[Terrapreta] Re-mineralization and Ceramics

lou gold lou.gold at gmail.com
Thu Aug 30 14:37:12 EDT 2007


Hi Sean and Wayne,

Your responses and so much more that I've gleaned from this marvelous forum
make me want to continue my unscientific speculations.

Perhaps the char and the pottery and the nutrients and the minerals were
part of a "compost soup" in the waste dumps at first and this "soup" created
an especially rich soil which was later spread around to other areas,
probably with more ground char. These "amendments" contained all the
necessary ingredients -- structural, microbial, mineral, nutritional, etc
and had a "life" which continued to grow (like a culture) wherever it was
placed.

Thus, the lesson from the first Terra Preta peoples maybe cultural even more
than technological -- we can solve many problems by understanding waste as
resource and using it to restore the health of the earth. All consumption
generates waste. Putting it in the wrong place is polluting and destructive;
putting it in the right place is healing and productive. As production and
waste are linked harmoniously, we shift from a system of depletion and
scarcity to one of restoration and abundance.
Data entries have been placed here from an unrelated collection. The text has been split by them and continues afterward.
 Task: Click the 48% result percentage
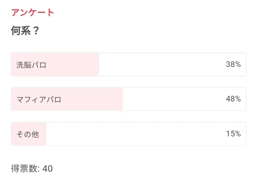tap(233, 99)
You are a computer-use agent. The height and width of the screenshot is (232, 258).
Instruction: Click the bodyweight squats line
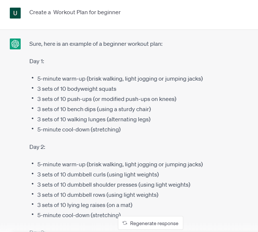click(x=77, y=89)
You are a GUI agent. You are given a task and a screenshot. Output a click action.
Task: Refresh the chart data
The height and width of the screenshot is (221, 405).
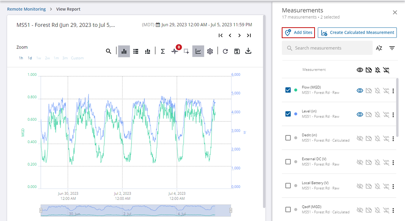click(226, 51)
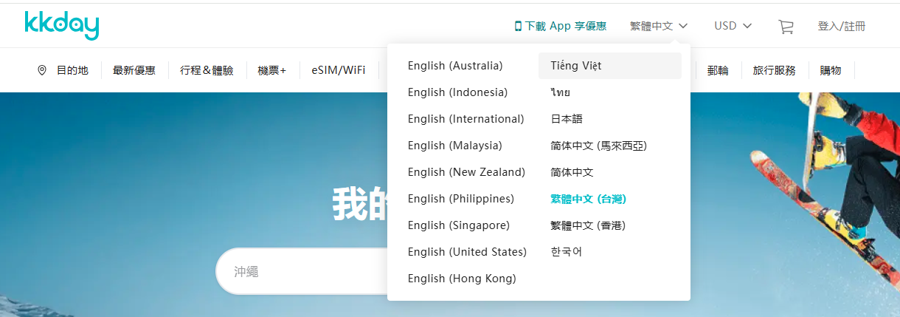Go to 行程＆體驗 navigation tab
This screenshot has height=317, width=900.
206,70
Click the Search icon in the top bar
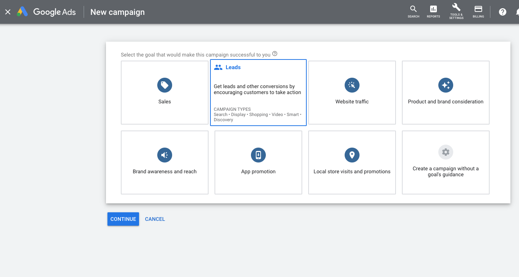Screen dimensions: 519x277 tap(413, 10)
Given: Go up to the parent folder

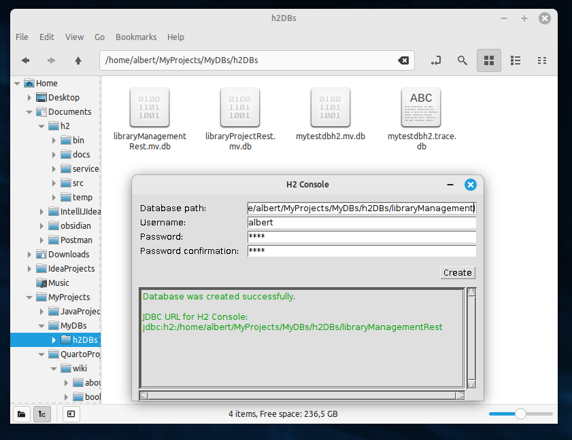Looking at the screenshot, I should tap(78, 60).
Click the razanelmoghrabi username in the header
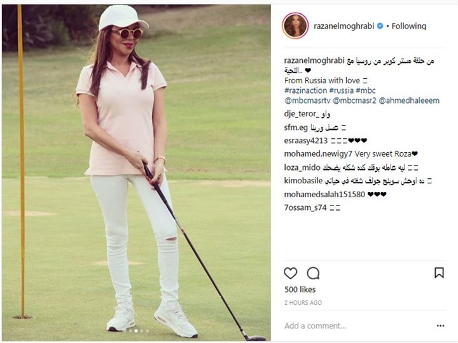Image resolution: width=458 pixels, height=343 pixels. tap(344, 26)
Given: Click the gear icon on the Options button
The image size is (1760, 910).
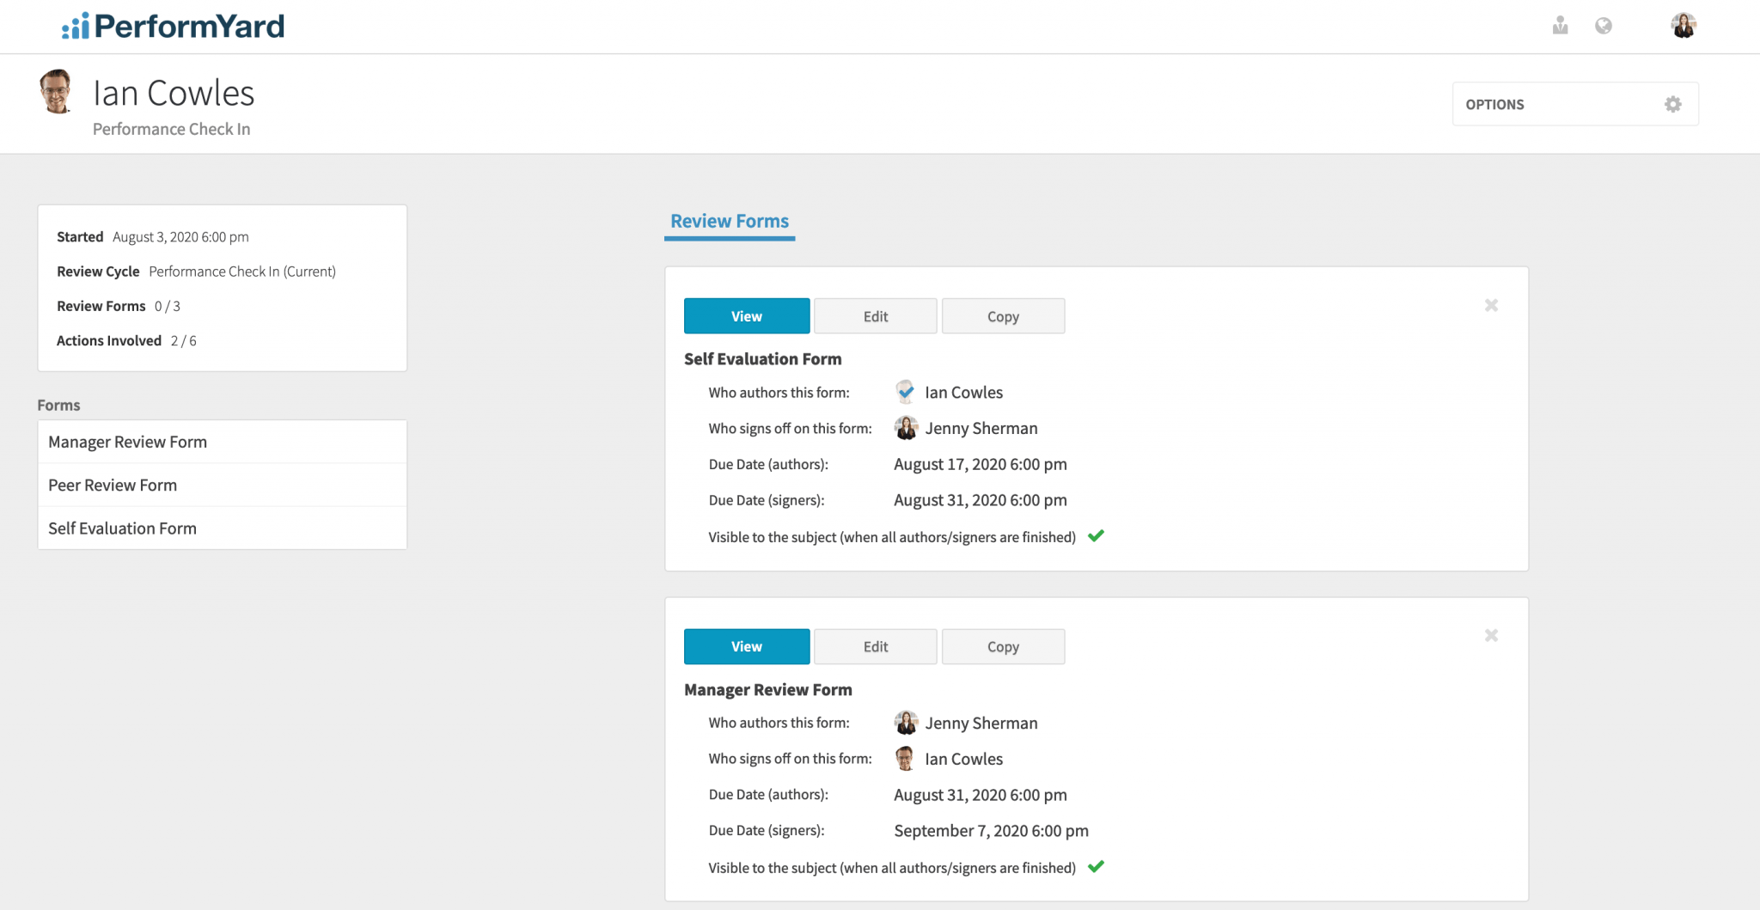Looking at the screenshot, I should [1672, 103].
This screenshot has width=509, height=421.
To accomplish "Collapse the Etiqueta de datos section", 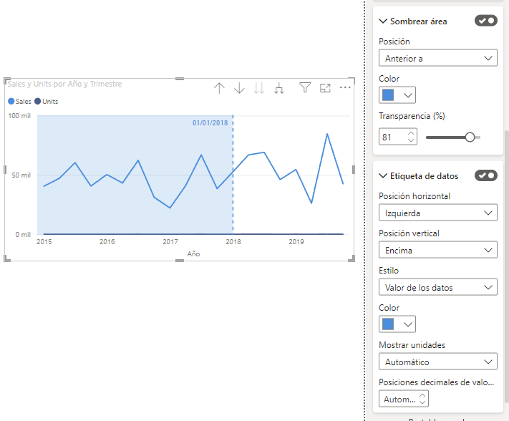I will click(x=383, y=176).
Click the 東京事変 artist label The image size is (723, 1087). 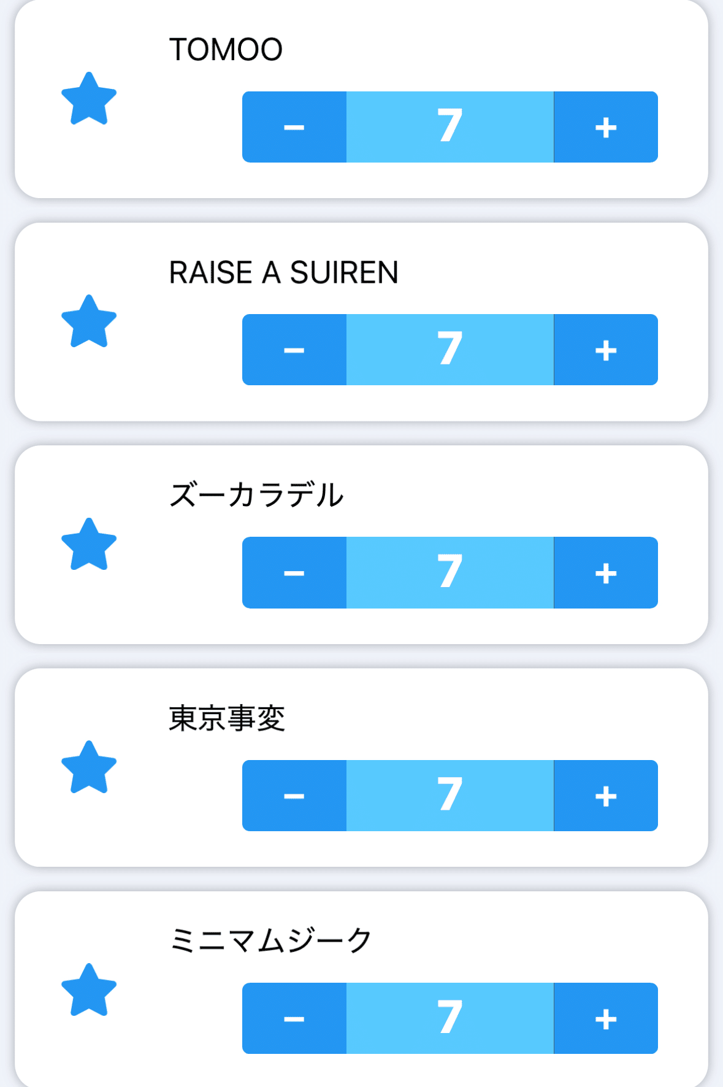click(227, 718)
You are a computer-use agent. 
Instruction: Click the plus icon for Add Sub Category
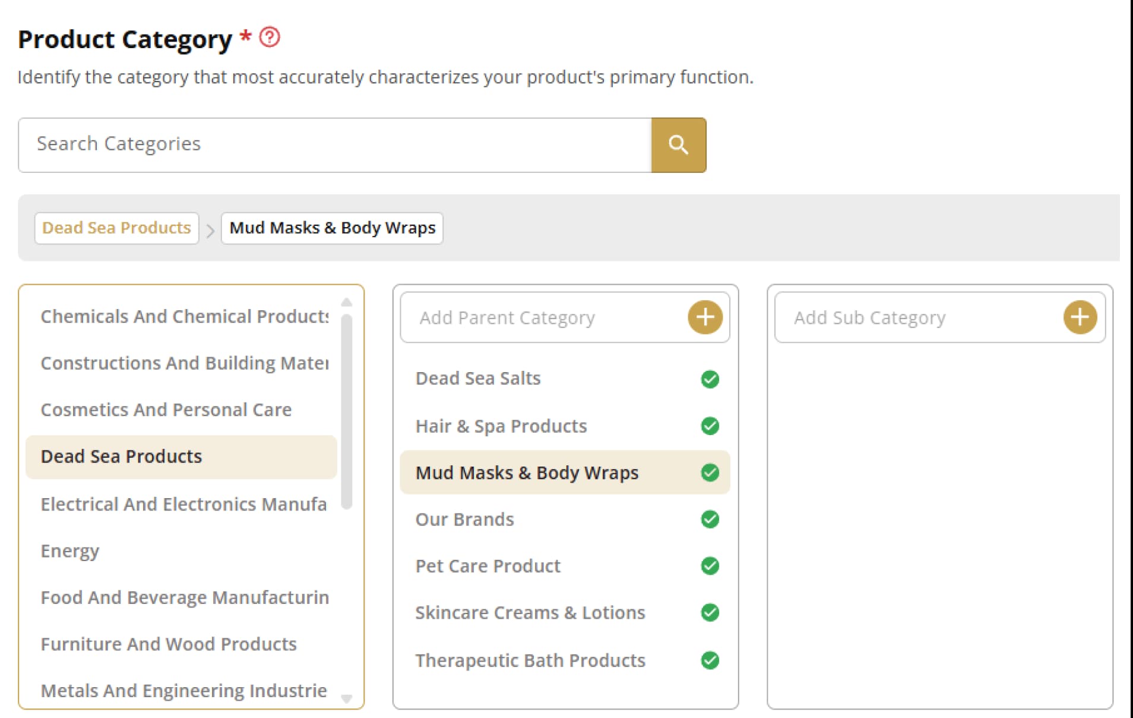click(x=1080, y=317)
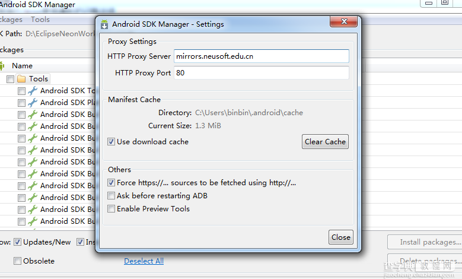The width and height of the screenshot is (462, 279).
Task: Select the Tools folder checkbox in tree
Action: [10, 79]
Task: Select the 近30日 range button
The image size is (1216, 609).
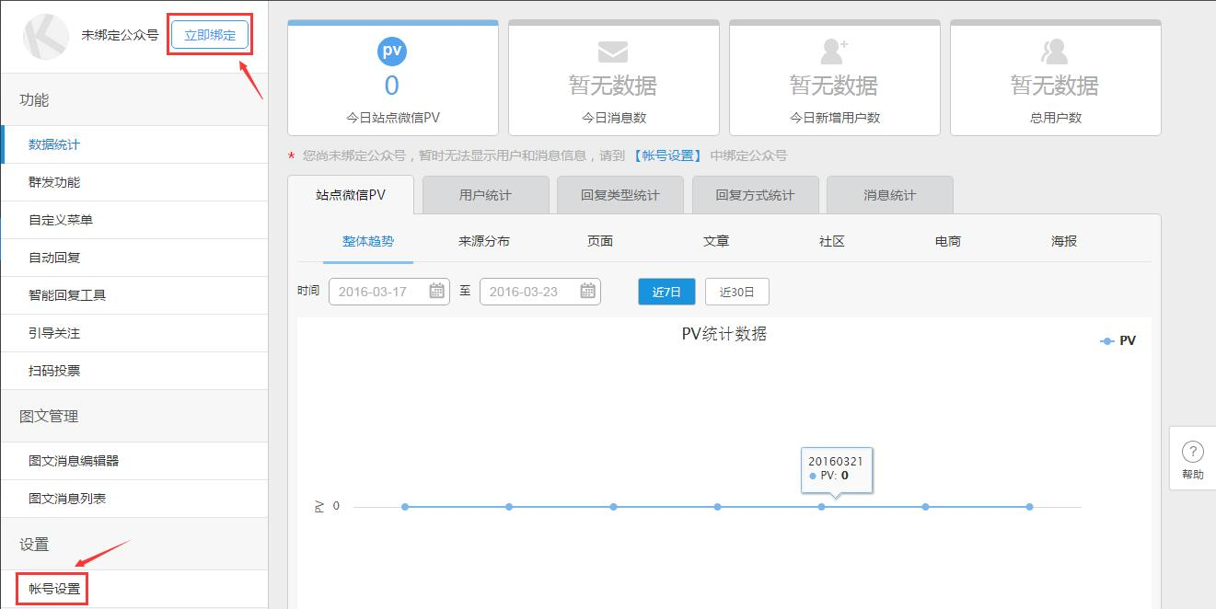Action: point(736,292)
Perhaps, the new paradigm can be expressed simply as "waste not, want not."
Implementing it at every level of societal, economical, and technological
organization becomes the work of our age. It could be a very good time.

Just speculating....

lou




On 8/30/07, Sean K. Barry <sean.barry at juno.com> wrote:
>
>  Hi Lou,
>
> Clay in pottery is primarily Aluminum Silicate-AlSO3.  I do not know what
> other minerals is contains, or in what amounts.  Clay was porbably taken
> from the very local soils to make the pottery.  It is very similar to the
> mostly Oxisol soil found in the tropics, which is not a particularly fertile
> and mineral rich medium for growing plants.  In the tropics plants get
> almost all of there minerals from the deadfall of the biomass above the
> ground around them.  At the same time, the soil under them is made almost
> devoid of mineral content by inexorable leaching away from the flow of
> water.  It is kind of a paradox how a verdant jungle can exist on tropical
> soils.
>
> Based on this, I think pottery shards are not related too much to
> "re-mineralization".  It might be worth testing, though, whether the pottery
> shards contain added minerals (in the clay or glazing?), making them
> different than the clay from the natural surroundings.
> There probably are easy ways to verify whether there was any value to the
> pottery shards found in TP, to be used as possible
> "re-mineralization" therapy for the soil, and which had been applied
> purposefully for that function by the Amazon people.
>
> Regards,
>
> SKB
>
> ----- Original Message -----
> *From:* lou gold <lou.gold at gmail.com>
> *To:* Terrapreta at bioenergylists.org
> *Sent:* Thursday, August 30, 2007 1:47 AM
> *Subject:* [Terrapreta] Re-mineralization and Ceramics
>
> I know so little about soil chemistry, etc that this maybe be an odd
> question.
>
> Can the need for soil re-mineralization offer another possible explanation
>
> for the function of the pottery found in the TP sites of the Amazon?